“Buscai o Reino de Deus e a sua justiça e tudo mais vos será dado como acréscimo”
(Mt 6,33)

Jesus CristoNa modernidade, somos impulsionados por estímulos, desejos e exigências. Diante de propostas alternativas de viver bem, sentimo-nos fragmentados e incapazes de discernir entre o que tem valor e os muitos engodos gratuitos, sem importância.

Às vezes acertamos nas escolhas, outras vezes não, só erramos.
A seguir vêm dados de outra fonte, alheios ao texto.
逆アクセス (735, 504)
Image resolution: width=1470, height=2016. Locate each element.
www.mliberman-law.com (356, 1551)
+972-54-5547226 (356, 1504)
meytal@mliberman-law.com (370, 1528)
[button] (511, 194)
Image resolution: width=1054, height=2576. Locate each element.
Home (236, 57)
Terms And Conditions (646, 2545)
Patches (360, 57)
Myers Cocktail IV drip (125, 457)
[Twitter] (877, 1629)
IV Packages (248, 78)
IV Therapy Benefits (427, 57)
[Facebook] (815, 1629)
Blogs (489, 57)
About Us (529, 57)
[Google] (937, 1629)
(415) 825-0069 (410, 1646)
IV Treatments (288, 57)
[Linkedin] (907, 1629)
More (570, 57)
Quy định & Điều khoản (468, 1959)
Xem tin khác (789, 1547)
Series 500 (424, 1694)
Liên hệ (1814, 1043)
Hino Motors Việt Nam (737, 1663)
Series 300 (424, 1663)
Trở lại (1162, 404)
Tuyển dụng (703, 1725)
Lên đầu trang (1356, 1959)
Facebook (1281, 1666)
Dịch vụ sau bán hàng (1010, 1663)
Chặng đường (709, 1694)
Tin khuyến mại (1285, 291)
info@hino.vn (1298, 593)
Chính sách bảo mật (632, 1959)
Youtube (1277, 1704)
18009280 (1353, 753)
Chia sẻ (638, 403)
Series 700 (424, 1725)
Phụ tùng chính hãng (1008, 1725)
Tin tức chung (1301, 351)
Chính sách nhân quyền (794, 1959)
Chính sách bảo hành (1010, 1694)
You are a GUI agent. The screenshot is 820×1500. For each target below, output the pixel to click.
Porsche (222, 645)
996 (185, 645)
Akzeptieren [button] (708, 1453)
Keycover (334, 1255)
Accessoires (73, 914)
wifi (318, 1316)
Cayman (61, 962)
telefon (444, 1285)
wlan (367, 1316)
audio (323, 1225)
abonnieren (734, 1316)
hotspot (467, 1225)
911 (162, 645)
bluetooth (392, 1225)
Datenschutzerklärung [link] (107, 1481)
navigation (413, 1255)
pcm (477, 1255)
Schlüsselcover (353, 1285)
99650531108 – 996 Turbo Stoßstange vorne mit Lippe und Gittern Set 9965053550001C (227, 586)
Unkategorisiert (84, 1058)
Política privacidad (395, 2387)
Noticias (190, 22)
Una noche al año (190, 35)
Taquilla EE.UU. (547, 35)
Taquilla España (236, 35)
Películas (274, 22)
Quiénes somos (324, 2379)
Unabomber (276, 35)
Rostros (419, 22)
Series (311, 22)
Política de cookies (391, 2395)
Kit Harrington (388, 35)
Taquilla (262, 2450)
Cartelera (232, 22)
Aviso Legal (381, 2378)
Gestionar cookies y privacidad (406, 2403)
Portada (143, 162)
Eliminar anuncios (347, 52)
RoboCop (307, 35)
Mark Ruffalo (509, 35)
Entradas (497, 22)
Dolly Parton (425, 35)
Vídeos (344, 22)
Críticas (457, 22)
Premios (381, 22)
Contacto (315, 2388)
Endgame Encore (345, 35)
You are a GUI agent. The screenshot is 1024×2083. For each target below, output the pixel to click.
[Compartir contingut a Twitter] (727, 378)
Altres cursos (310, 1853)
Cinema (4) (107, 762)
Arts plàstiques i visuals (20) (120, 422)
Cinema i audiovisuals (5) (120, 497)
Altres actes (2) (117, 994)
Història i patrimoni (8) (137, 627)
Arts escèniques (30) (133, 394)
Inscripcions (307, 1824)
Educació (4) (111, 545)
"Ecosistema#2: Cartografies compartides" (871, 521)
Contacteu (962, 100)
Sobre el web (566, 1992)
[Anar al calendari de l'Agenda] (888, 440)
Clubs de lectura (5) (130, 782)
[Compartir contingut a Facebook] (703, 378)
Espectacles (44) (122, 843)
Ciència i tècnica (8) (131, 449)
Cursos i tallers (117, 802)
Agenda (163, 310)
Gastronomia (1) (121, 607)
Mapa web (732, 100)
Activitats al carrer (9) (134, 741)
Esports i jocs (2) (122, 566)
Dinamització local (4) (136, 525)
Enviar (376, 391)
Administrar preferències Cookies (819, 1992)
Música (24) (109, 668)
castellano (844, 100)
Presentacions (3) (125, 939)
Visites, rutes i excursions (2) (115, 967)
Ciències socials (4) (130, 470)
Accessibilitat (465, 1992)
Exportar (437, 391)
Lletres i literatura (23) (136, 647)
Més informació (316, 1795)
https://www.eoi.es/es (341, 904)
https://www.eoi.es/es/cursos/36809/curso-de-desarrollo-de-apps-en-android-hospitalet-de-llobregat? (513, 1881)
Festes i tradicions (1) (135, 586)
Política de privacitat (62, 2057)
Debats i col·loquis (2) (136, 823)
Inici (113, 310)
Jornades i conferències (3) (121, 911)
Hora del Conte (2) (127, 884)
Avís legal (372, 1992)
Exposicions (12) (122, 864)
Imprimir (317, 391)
Mas temos que assumir as consequências dos nossos atos, seja por livre decisão ou imposição. Uma coisa é certa, somos insaciáveis, sobretudo, quando se trata de buscar a realização pessoal, êxito e reconhecimento. Nossas buscas vão de uma simples comodidade, no dia a dia, até a exposição explícita dos nossos desejos e sentimentos. Na verdade buscamos a felicidade…

Teilhard Chardin diz que a felicidade existe e é um fenômeno humano as pessoas se esforçarem para consegui-la, porém nessa busca há 03 classes de pessoas: Os fatigados: que vivem cansados. Não colocam suas potencialidades em movimento, contemplam a montanha de longe. “Estou bem aqui.” E aí permanecem. Os folgadões: estes compreendem o caminho. “Irei ao topo da montanha”. Mas, percorrido certo trecho, acabam por encontrar água e sombra. “Está bom aqui. Por que ir ao topo da montanha?” E aí permanecem. Os corajosos: são os que se propõem a escalar até o alto da montanha e “não arredam o pé”, não desanimam e não se dão por satisfeitos. Sentem que a felicidade é resultado do esforço de nossa parte.

Jesus nos ajudou na busca da felicidade quando afirmou ser o caminho, a verdade e a vida (Jo 14,6). Sua existência foi uma denúncia do tempo que perdemos com futilidades e do ilusório que, constantemente, abraçamos no lugar do essencial (Lc 12, 22ss). Seu jeito de se posicionar frente à vida, foi a proclamação de que, para se viver bem, não há necessidade de muitas coisas, basta uma só, escolher a melhor parte, como Maria (Lc 10,42), que é o Reino de Deus e sua justiça (Mt 6,33).

São Paulo da Cruz compreendeu essa mensagem na contemplação do Calvário. Para ele, ali houve uma síntese de como viver “no” e “para” o essencial: o AMOR. Em Jesus Crucificado ele viu um valor real e eterno, para onde todo o ser humano deve convergir (Jo 12,31). Paulo, pelas opções que fez depois dessa descoberta, afirmou com a vida, que os outros “valores” são transitórios, “onde a traça e a ferrugem corroem” (Mt 6,19). Só em Deus e em seu amor, empenhados na construção do seu Reino, é que poderemos encontrar a alegria de viver e a razão de ser feliz.

Para entender melhor: Deus é o valor absoluto e a felicidade está condicionada à vivência dos seus mandamentos. Assim como a sombra está condicionada à árvore, a felicidade está ao abrigo da sombra dos valores (Deus).

Quem encontrou essa fonte existencial pode dizer como Saint-Exupery, em O pequeno príncipe: “O resto é resto”, ou como Victor Frankl, na logoterapia: “A felicidade é decorrência de algo. Deve-se ter uma razão para ser feliz. Uma vez que a razão é encontrada, a pessoa fica feliz automaticamente”.

Conscientes de que o essencial é Deus, seu Reino e sua justiça, não nos cansemos de repetir com o salmista: “A minha alma tem sede de Deus e deseja pelo Deus vivo” (Sl 42, 2).